Sun Valley developer Chris Stephens is free to pursue The District at ParkCenter, a 287-unit complex he plans to build between ParkCenter Boulevard and Loggers Creek in Southeast Boise.
A state judge ruled last week that the Boise City Council acted fairly in July when it overturned a Planning and Zoning denial of the project. That leaves design review as Stephens' only hurdle before applying for a building permit, said Sarah Schafer, Boise's design review manager.
"Bad stuff," said Nancy Caspersen, who lives on Parkway Drive a few hundred feet southwest of the lot where Stephens plans to build the apartments. "I'm incredibly disappointed because I think it's a wrong development in so many ways."

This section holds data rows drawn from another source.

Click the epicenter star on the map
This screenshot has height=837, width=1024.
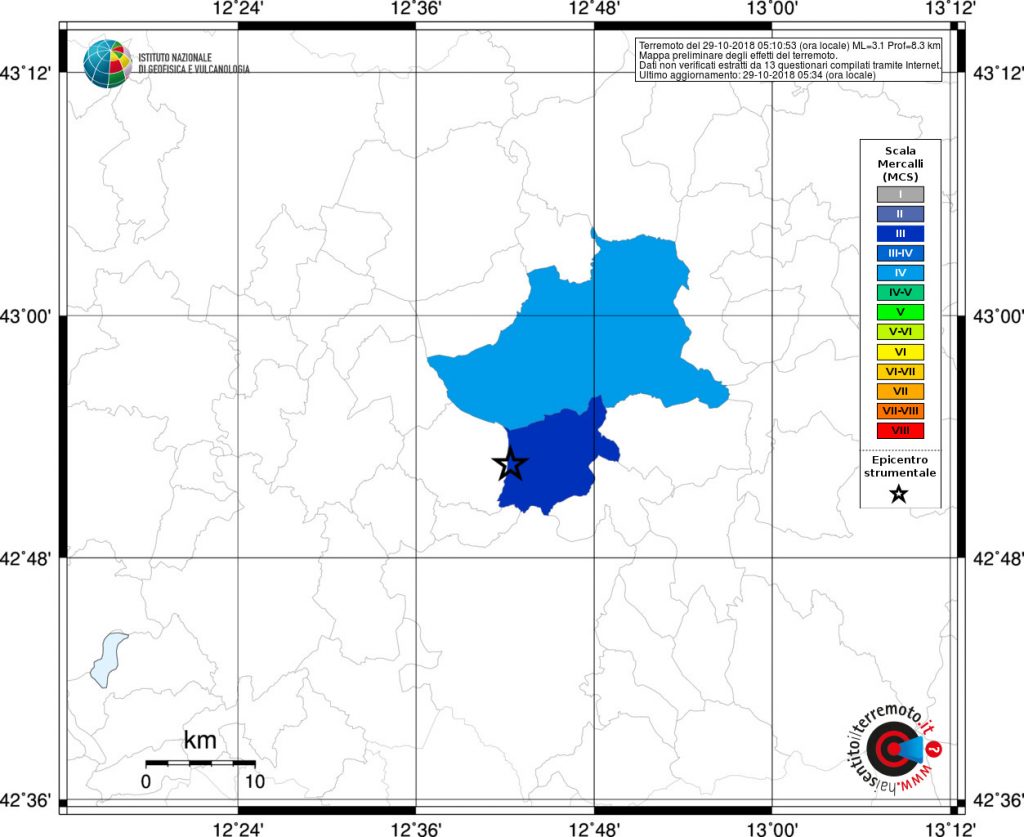coord(510,464)
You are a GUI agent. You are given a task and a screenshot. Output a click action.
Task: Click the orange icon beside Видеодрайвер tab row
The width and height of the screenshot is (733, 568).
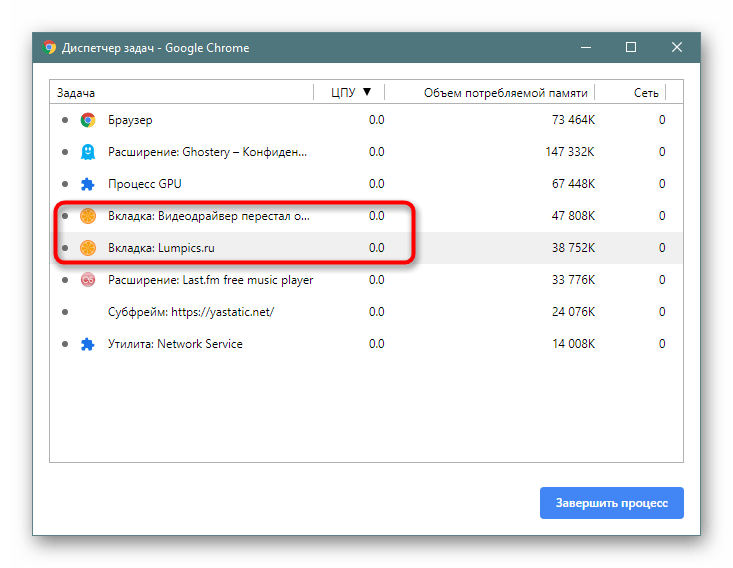coord(88,216)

If he uses conventional financing, Stephens said, he could break ground on the project this fall. Another option is to finance the project through a U.S. Department of Housing and Urban Development program aimed at low-income, dormitory-style apartment complexes. If he chooses that route, Stephens said, groundbreaking would probably happen mid-2014. He predicted a 15-month construction period.
In September, the Friends of Loggers Creek Preservation, made up of neighbors of Stephens' project, including former Boise State football coach Dan Hawkins, sought to have the council's decision overturned in court.
They said the project, if it goes forward, will damage habitat along Loggers Creek that deer, owls and other wild animals use.
They also said the apartment complex will present too abrupt of a transition between their neighborhood - mostly single-family homes - and ParkCenter Boulevard's commercial corridor.
"From my backyard I will be able to see something I don't want to see," Caspersen said.
The group's concerns also include the complex's impact on traffic flow and the purity of Loggers Creek, a small waterway that cuts between the neighborhood on the west and the property in question on the east.
City Council members applied a broader standard of compatibility than the neighbors believed appropriate.
Instead of looking only at neighboring properties, they took into account the character of the larger surrounding area, including office space, a hotel, restaurants, banks and apartment complexes.
"Looking to the effect that other multifamily projects have had on the surrounding neighborhoods was a reasonable way for the council to address the petitioners' concerns that the project would not be compatible with the neighborhood here," Judge Ronald Wilper wrote in his decision.
Stephens, who shelved the project pending the outcome of the court case, said he now plans "to go ahead with it straight away."
Friends of Loggers Creek Preservation members are discussing options for further resistance to the project, co-chair Lenise Redding said.